--- DIRECTIONS FOR THIS TASK ---
Where a line of the records holds the string "agent", copy that line.

Items from a dataset
╭──
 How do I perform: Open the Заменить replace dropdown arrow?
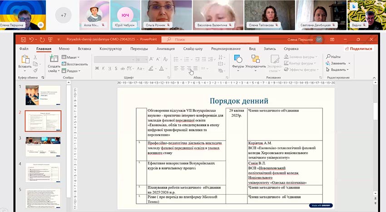click(x=349, y=63)
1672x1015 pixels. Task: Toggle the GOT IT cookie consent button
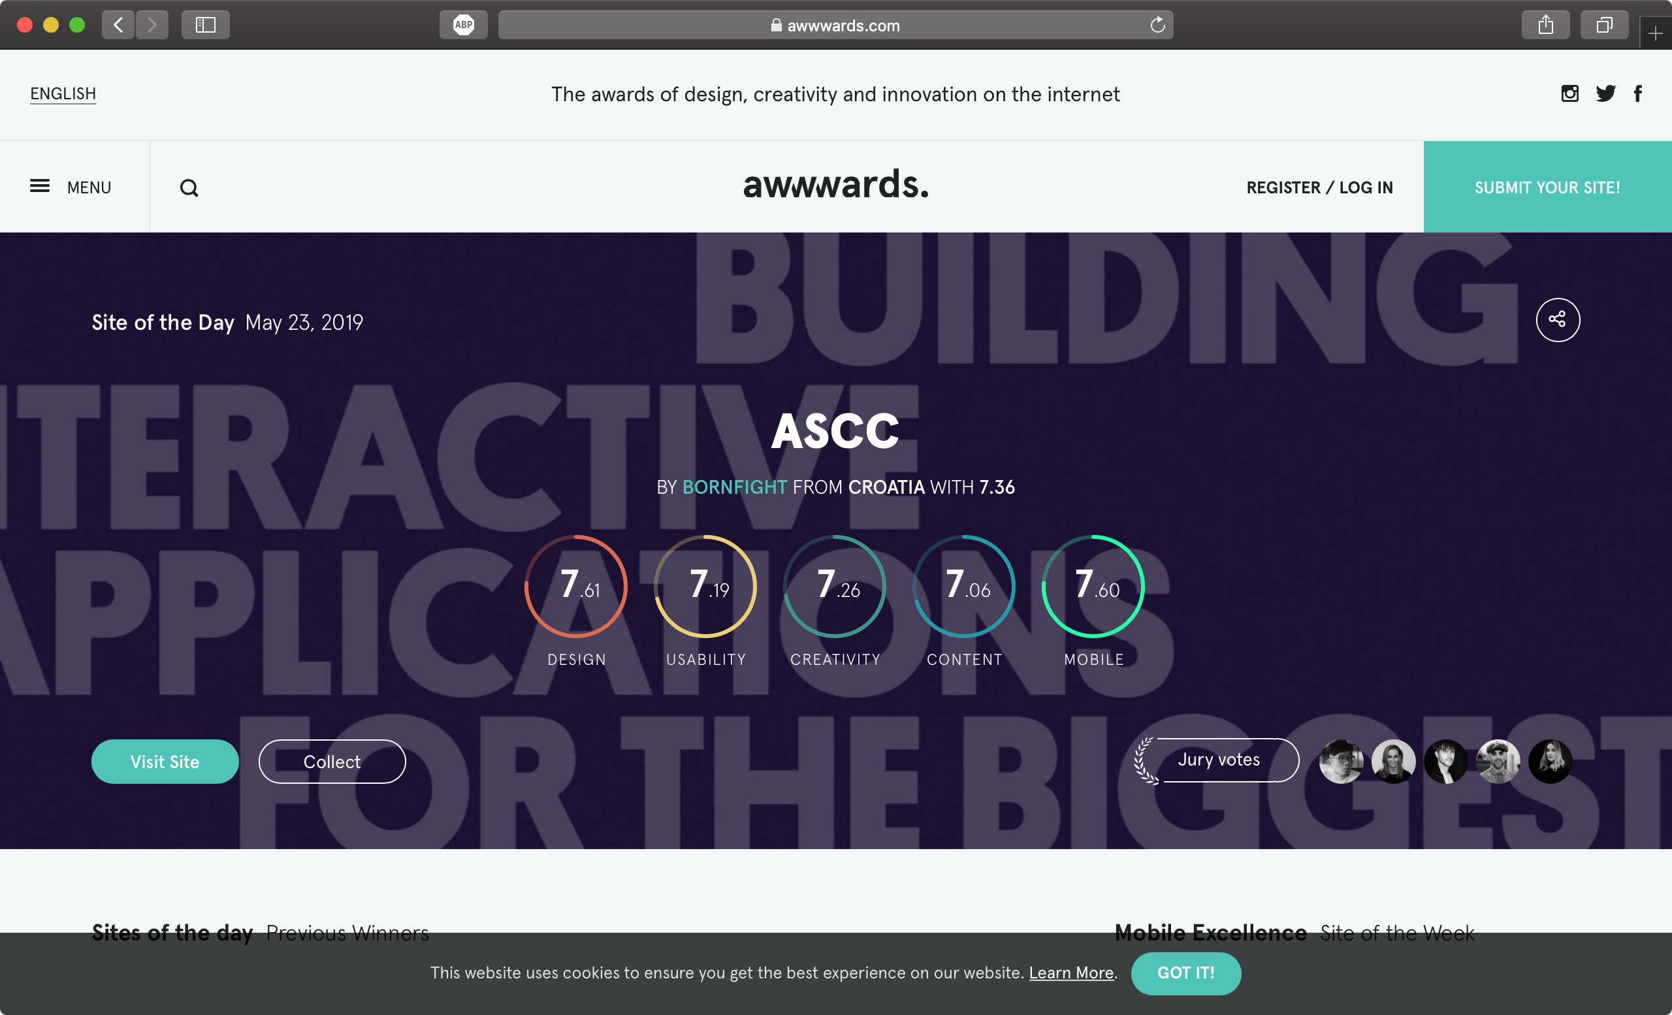pyautogui.click(x=1186, y=973)
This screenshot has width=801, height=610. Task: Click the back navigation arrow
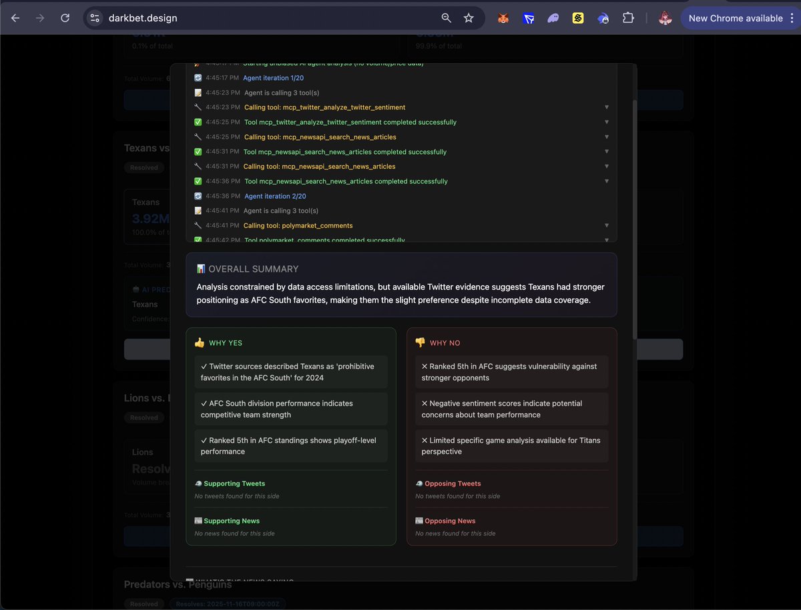point(15,18)
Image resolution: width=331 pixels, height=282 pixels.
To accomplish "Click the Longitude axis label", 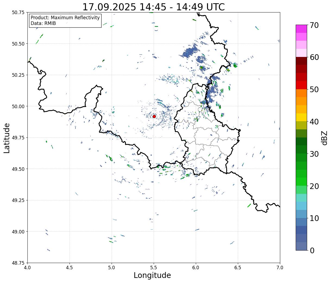I will coord(152,275).
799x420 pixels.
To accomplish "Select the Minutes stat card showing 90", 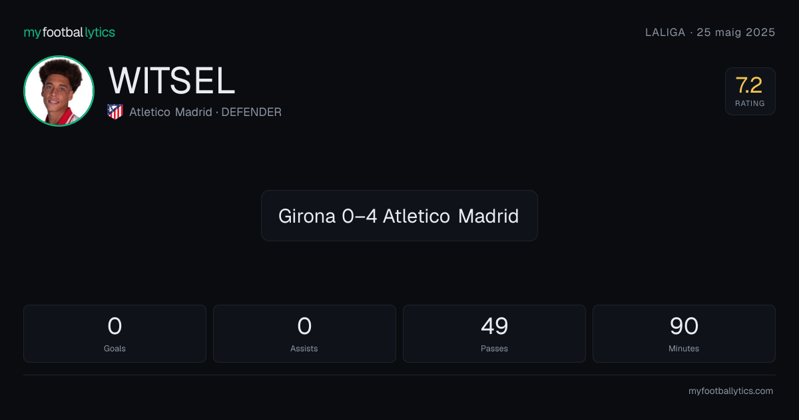I will [684, 333].
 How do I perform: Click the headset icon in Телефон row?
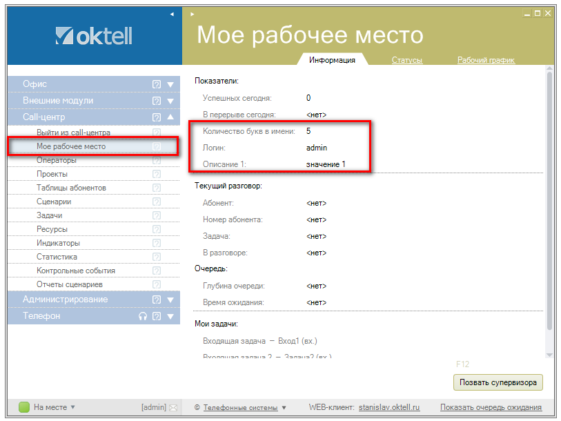143,316
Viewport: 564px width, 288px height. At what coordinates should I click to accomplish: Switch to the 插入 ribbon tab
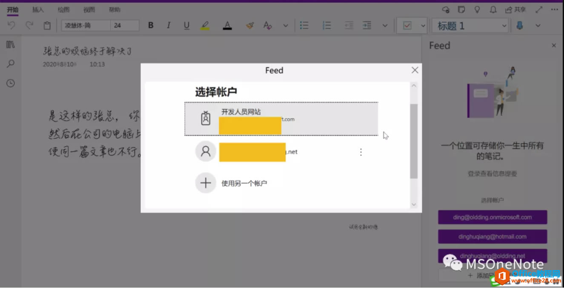point(37,9)
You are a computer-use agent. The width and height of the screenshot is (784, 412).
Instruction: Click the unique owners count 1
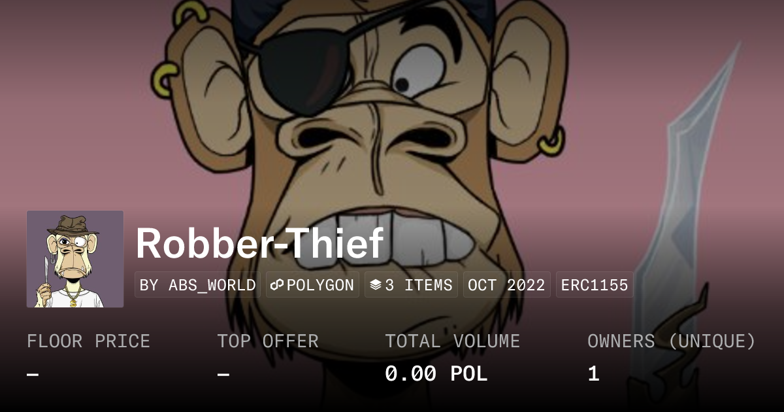(593, 374)
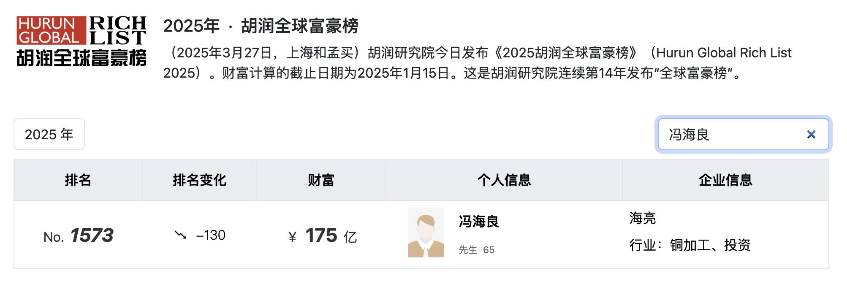
Task: Click the 先生 65 gender and age text
Action: coord(476,250)
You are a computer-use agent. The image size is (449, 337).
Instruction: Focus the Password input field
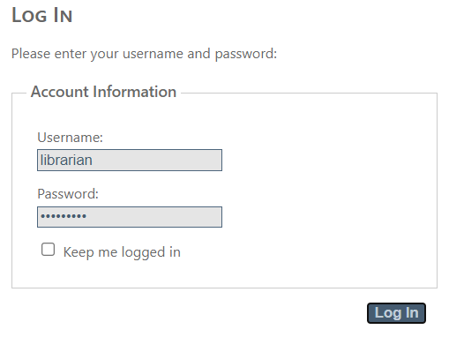click(x=130, y=217)
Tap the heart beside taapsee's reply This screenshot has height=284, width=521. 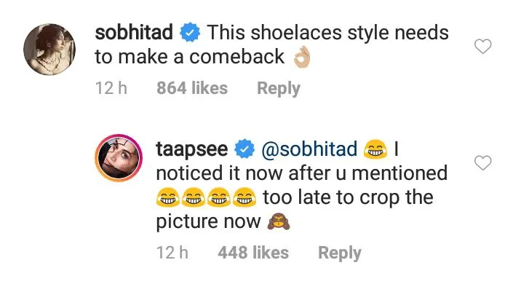482,162
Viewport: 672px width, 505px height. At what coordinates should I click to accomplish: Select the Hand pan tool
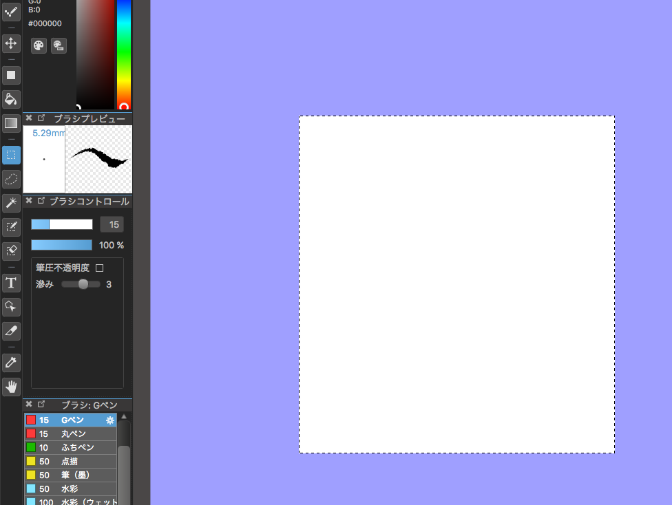11,387
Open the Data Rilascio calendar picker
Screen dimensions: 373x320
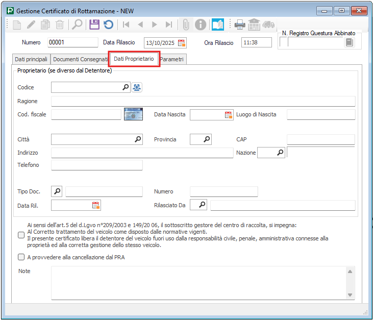182,42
╰──
--- RESPONSE BELOW ---
You are a computer-use agent. The width and height of the screenshot is (784, 412).
You are a computer-use agent. The image size is (449, 337).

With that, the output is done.